TEXTO PARA LEER:
▽
Los portabebés. Los hay muy variados y diversos, desde las bandas elásticas a las mochilas «colgonas» como esta de Chicco. A nosotros nos dejaron una muy parecida cuando nació la Enana, pero entre que yo veía a la chiquilla incómoda ahí espatarrada y que me hacía un lío con sus correas y ganchos, a penas la usé. En cambio sí que utilicé el pouch que me dejó mi vecina M. (¡gracias, guapa!), especialmente mientras la niña fue pequeña (luego ya no porque me destrozaba la espalda), así que cuando nació Tulga buceé por la web y di con mi piedra de toque personal en esto del porteo: el Mei Tai. Se trata de un portabebé ergonómico de origen oriental, que consta de un rectángulo de tela y cuatro tiras que se anudan a la cintura. Es similar a una mochila, pero su ajuste se realiza mediante nudos sencillos. En este enlace podéis ver el vídeo de yotube en el que aprendí a usarlo en a penas cinco minutos. Lo compré de segunda mano por poco más de 20 euros y ha sido, de lejos, la mejor inversión que he hecho en mi vida. Tulga lleva ahí metida casi desde que nació y la cosa va para largo. Veamos ahora los pros: la mayoría son ligeros, plegables- caben en una maleta y hasta en un bolso mediano-, resultan infinitamente más baratos que cualquier carrito y te dejan las manos libres. Las escaleras, bordillos y otros obstáculos arquitectónicos desaparecen y puedes caminar a buen ritmo con tu miniser a cuestas sin cansarte demasiado. No he conocido a ningún niño al que no le guste estar en brazos o pegadito a alguno de sus padres así que son pocos los que protestan por ir ahí arriba. Contras: no tienes dónde llevar un triste pañal o paquete de toallitas y son un coñazo en invierno a la hora de ponerse el abrigo, porque o te compras uno especial de porteo o no puedes abrocharte el tuyo y te pelas de frío (¿he dicho ya que donde vivo hace siempre una rasca de tres pares de narices?). Además, al menos que seas de acero colado, llega un momento en que ya no puedes tirar de tu pequeñajo. Sí, el peso se distribuye de vicio y con el Mei Tai casi no me sufre la espalda, pero ir de arriba a abajo todo el día con 7, 8 ó 10 kilos muertos colgados del cuello cansa lo suyo. Por todo ello, y como en otras muchas cosas, no me caso con nadie y hago un mix: uso el carrito y el Mei Tai indistintamente en función de mis necesidades y por ahora estoy bastante contenta con el resultado.
△
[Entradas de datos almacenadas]
▽
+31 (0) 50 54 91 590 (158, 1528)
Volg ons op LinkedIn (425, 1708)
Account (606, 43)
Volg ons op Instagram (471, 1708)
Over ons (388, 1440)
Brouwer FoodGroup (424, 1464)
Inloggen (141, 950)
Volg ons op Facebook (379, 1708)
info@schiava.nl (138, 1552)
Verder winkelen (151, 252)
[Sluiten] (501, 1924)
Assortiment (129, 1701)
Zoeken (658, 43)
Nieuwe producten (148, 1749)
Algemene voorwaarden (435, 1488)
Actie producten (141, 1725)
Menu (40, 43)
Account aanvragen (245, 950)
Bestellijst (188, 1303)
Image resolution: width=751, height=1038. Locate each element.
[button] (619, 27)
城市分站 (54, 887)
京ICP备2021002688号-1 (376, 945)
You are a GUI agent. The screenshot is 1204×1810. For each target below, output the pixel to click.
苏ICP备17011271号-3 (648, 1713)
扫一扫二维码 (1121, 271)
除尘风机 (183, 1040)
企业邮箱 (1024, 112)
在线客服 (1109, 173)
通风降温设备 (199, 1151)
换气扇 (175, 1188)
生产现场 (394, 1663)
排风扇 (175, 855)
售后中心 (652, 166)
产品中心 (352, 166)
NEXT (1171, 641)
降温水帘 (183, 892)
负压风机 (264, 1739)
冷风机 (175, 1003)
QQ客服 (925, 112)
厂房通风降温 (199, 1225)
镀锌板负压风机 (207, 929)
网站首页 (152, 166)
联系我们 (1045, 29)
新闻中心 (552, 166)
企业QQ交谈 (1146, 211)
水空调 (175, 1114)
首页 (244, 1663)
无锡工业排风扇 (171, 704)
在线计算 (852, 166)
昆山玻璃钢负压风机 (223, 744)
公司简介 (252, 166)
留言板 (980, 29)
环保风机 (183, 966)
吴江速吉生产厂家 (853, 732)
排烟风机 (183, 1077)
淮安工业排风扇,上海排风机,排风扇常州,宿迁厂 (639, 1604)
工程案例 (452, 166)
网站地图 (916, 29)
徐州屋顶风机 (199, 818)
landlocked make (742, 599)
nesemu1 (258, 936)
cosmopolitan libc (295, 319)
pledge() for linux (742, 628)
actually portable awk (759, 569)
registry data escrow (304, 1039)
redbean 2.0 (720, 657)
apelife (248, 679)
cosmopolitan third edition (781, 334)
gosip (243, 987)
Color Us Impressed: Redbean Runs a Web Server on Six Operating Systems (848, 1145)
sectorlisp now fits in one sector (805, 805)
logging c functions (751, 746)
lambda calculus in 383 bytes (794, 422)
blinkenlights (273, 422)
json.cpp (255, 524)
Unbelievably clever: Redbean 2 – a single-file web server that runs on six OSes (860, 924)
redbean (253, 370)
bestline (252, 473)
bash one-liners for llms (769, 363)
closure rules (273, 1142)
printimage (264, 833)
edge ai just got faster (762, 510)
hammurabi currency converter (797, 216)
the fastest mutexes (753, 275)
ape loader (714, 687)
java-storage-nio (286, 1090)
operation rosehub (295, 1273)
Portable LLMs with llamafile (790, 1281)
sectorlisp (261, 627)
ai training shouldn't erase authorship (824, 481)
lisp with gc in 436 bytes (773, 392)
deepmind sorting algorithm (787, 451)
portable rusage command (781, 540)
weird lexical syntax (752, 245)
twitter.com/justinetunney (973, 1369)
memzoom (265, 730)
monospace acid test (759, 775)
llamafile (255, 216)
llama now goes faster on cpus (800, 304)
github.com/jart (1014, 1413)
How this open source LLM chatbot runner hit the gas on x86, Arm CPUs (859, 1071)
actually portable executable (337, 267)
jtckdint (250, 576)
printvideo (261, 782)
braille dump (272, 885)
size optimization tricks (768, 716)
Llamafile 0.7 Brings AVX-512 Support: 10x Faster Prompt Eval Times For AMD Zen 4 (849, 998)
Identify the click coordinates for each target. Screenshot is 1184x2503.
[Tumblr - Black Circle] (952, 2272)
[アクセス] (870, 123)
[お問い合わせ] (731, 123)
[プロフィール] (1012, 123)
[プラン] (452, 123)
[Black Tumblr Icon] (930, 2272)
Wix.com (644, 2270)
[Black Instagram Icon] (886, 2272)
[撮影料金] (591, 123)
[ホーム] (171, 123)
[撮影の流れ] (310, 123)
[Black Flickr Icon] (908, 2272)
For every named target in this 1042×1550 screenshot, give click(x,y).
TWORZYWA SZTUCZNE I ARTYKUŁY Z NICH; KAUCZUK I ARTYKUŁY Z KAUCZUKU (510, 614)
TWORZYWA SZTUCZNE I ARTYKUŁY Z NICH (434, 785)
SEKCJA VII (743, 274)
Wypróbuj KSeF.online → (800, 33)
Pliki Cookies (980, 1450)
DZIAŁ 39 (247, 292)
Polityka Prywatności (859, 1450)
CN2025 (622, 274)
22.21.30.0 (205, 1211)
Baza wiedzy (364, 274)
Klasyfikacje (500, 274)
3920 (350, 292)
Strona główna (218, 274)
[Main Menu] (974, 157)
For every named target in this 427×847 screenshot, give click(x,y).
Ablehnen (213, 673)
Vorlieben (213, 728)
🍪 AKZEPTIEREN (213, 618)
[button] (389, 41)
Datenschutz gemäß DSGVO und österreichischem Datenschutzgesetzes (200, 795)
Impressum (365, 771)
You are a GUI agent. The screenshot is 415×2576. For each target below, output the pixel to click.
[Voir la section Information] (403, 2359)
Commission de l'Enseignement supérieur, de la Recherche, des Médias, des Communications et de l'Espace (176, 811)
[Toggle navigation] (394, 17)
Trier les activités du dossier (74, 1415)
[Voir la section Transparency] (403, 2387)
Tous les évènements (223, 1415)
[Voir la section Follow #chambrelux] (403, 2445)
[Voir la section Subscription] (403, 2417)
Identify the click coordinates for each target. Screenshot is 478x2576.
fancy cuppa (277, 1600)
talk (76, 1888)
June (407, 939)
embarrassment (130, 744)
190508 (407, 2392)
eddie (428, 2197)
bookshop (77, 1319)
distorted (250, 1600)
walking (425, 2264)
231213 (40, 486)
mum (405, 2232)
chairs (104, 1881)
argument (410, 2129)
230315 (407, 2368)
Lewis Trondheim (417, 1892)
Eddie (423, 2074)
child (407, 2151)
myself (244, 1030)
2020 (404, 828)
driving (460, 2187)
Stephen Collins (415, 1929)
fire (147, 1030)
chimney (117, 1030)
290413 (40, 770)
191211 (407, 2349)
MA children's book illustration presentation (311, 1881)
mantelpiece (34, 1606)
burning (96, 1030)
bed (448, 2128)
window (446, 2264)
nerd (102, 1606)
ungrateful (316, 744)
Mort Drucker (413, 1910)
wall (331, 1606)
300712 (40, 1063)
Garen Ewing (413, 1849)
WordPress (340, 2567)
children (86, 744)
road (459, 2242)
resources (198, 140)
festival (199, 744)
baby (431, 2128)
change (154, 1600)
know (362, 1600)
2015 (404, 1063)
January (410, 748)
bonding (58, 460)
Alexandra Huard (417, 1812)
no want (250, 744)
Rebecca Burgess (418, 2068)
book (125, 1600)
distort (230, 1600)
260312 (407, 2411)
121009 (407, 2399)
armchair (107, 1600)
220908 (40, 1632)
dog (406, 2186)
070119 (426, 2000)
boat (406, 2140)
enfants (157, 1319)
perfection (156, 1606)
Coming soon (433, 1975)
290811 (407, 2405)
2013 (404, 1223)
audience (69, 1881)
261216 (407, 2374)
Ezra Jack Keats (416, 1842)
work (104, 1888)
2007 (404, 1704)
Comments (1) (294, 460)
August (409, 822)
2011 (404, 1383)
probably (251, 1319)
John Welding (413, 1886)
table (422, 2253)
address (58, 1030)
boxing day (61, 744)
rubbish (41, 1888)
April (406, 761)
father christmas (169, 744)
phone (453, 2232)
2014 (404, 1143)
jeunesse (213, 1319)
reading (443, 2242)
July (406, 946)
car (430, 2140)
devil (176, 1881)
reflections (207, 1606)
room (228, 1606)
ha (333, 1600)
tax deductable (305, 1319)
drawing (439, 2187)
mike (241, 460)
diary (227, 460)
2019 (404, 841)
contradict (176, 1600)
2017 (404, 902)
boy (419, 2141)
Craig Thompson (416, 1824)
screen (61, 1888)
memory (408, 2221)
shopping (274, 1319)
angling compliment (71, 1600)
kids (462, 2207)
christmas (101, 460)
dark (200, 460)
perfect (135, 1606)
△
TAREAS PARA RESOLVER:
a. Según el texto sobre los portabebés, ¿por cuánto dinero se compró de segunda mano el Mei Tai?
b. Enumera las ventajas de los portabebés que aparecen en el texto sobre los portabebés justo después de las palabras «Veamos ahora los pros:», hasta el final de esa oración.

SOLUCIONES DEL EJERCICIO:
a. Por poco más de 20 euros.

b.
- La mayoría son ligeros.
- Son plegables: caben en una maleta y hasta en un bolso mediano.
- Resultan infinitamente más baratos que cualquier carrito.
- Te dejan las manos libres.